───── EXTRACTED INFORMATION

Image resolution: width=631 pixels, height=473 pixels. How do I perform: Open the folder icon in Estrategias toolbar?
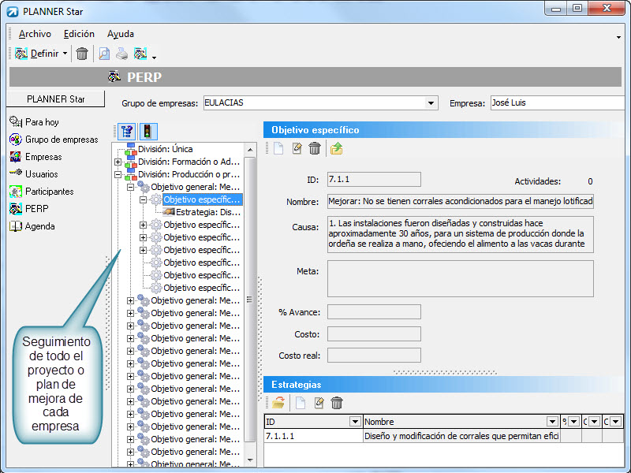click(x=278, y=403)
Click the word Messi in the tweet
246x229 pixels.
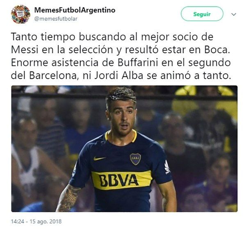tap(25, 50)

──────────

• _PROBLEM TO WORK ON_:
From first line to last, return the records verbatim without their pictures.

• _FINISHED EXERCISE_:
Image resolution: width=631 pixels, height=473 pixels. How do I perform: Open the folder icon in Estrategias toolbar?
click(x=278, y=403)
Click the word Messi in the tweet
246x229 pixels.
tap(25, 50)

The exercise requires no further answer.